The kid was not happy to be put down in the diagram. I soothed her as best I could, not wanting to take any of her limited vitality. She didn’t want to be soothed; she wanted to be picked up and held. If she could have stood up in her condition, she would have, quickly followed by grabbing me and hanging on.

  One of the translation spells I know works by tapping concepts, rather than language centers. Worth a shot. I built it carefully and cast it on her; she was the one who would have the most trouble with comprehension.

  “Now listen,” I told her. She stared fixedly at me with wide eyes. “You have to stay right here for a few minutes. I’m not leaving. I’ll be right here. But you have to stay still. Can you do that for me? Please?”

  She stopped squirming and lay quietly, still looking at me. She seemed to be waiting.

  “Thank you. You stay right there and I’ll pick you up again in a minute. Okay?”

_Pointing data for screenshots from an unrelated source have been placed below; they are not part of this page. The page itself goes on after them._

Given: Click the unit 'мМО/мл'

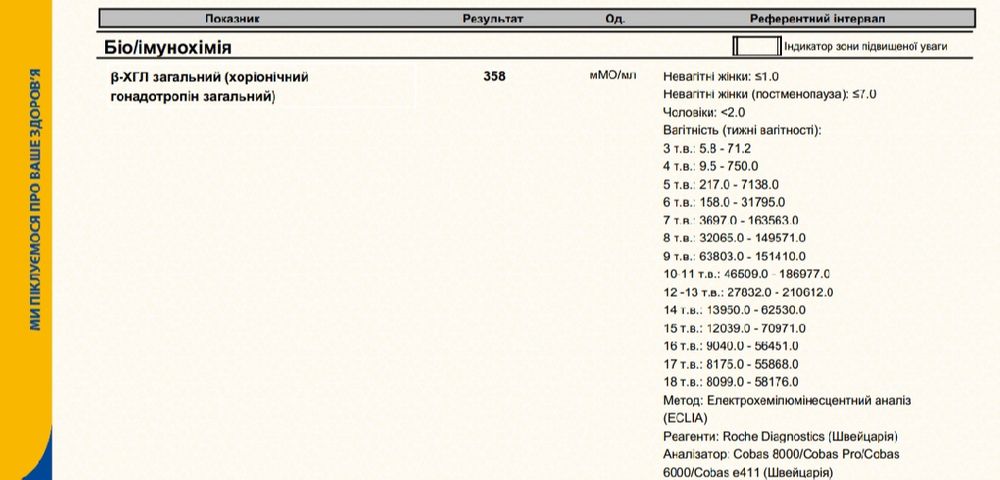Looking at the screenshot, I should (613, 76).
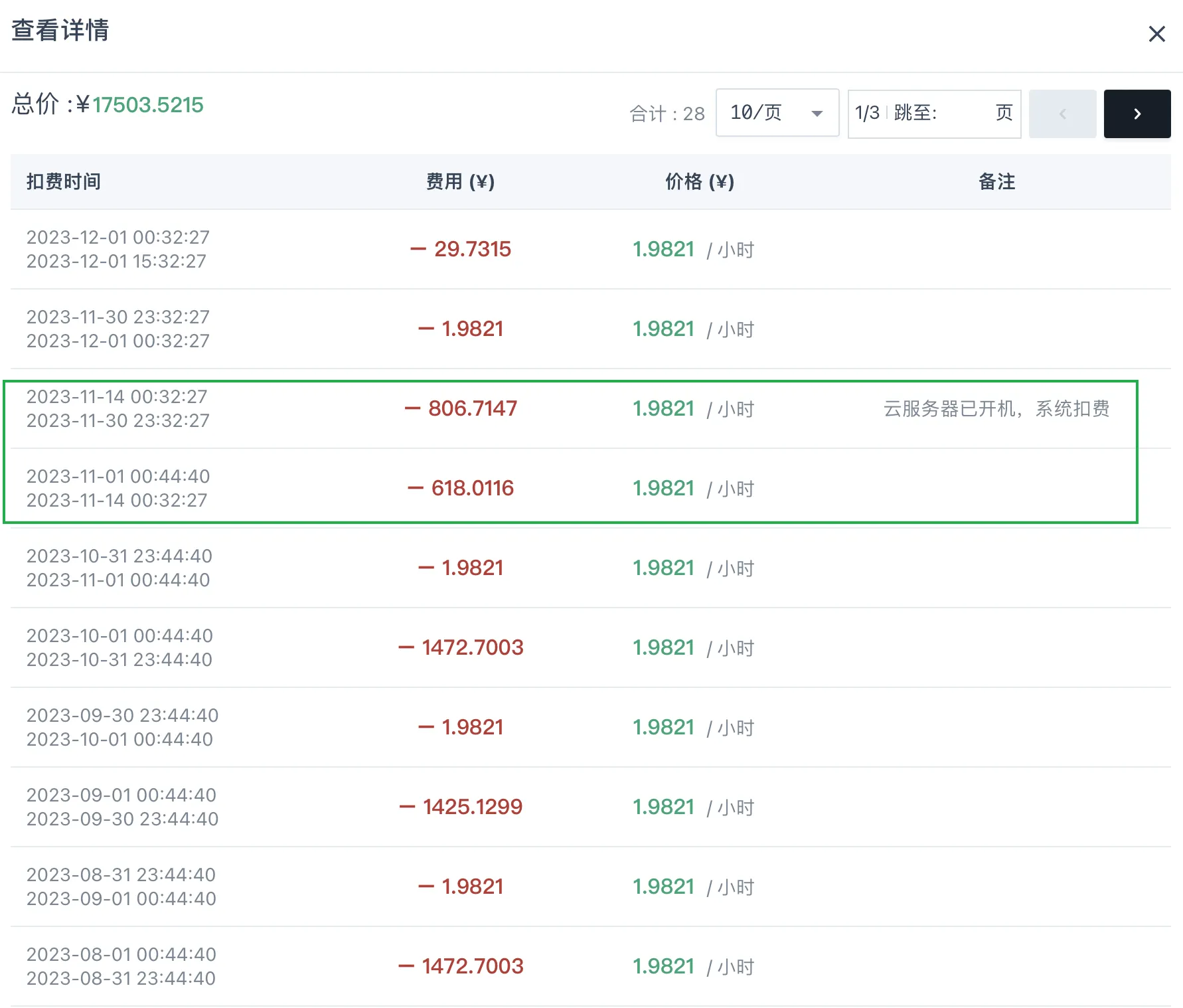The width and height of the screenshot is (1183, 1008).
Task: Select the total price 17503.5215
Action: point(148,105)
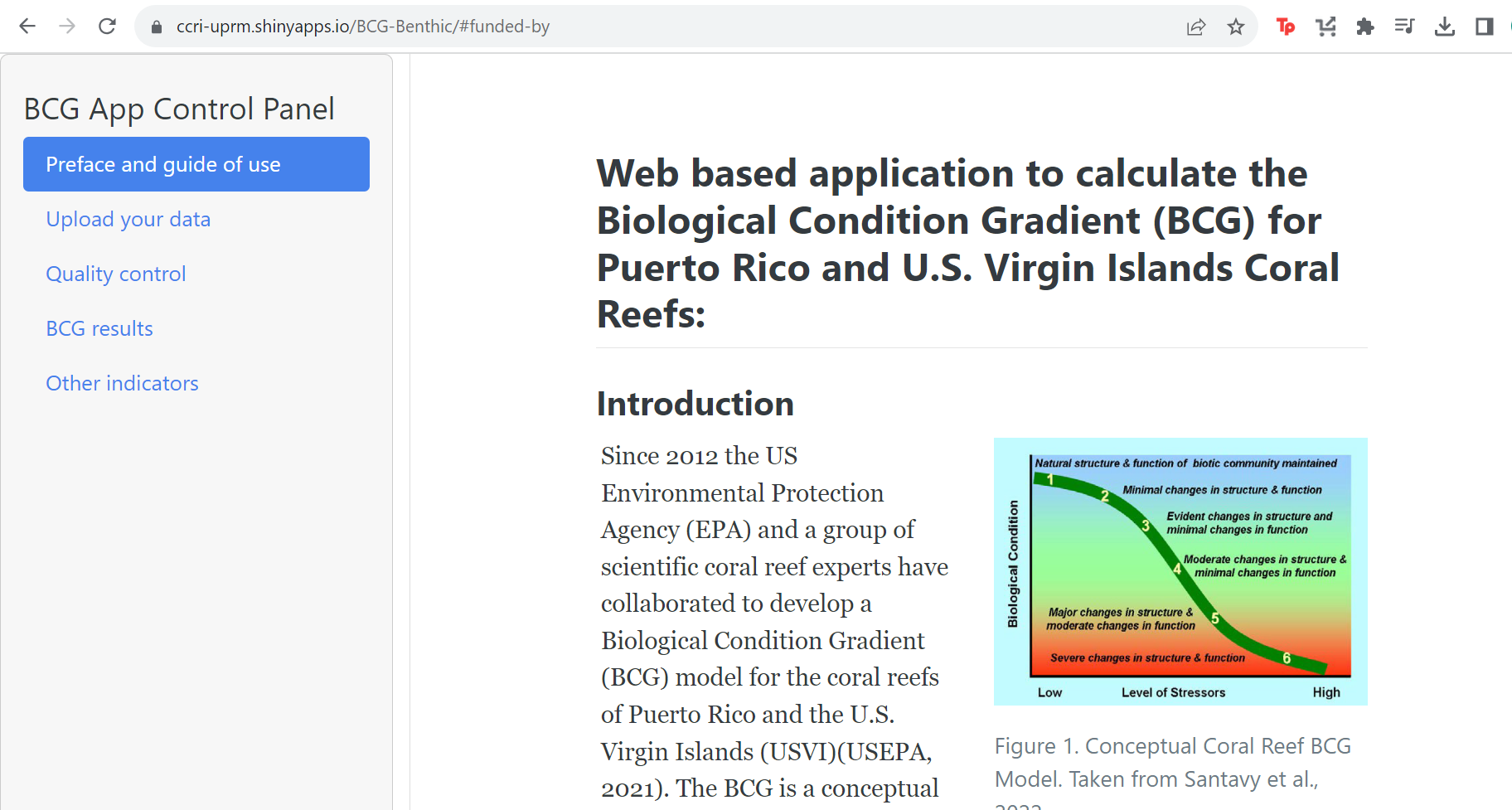This screenshot has height=810, width=1512.
Task: Open the Downloads list
Action: [x=1446, y=26]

  She made a noise the spell interpreted as “I don’t like it, but all right.”

  If I ever need to be fantastically wealthy, I can sell enchanted translators so people can speak baby. I can name my price and people will pay it. People will line up at my door. People will murder each other to get ahead in line. Ask any parent.

  Mary and I finished the diagram. I reviewed our work and didn’t see anything that needed changing; she was definitely getting better at this. I complimented her on it. Mary gave me a curtsey, spreading her hands, miming a skirt.

  I set up four of the low-power fans, arranged to blow magic into the diagram. I’d have used the jet versions, but those take too long to build. Besides, with the four massively-charged gems placed in lesser circles, I had enough power for anything I might want to try. Probably.

  I stepped into the conjurer’s circle.

  “Do you have anything resembling a plan?” Mary asked, stepping into a lesser circle. She wasn’t going to help, but the lesser circle would protect her from any untoward or unintentional effects. Sort of like a blast shield, it was there just in case.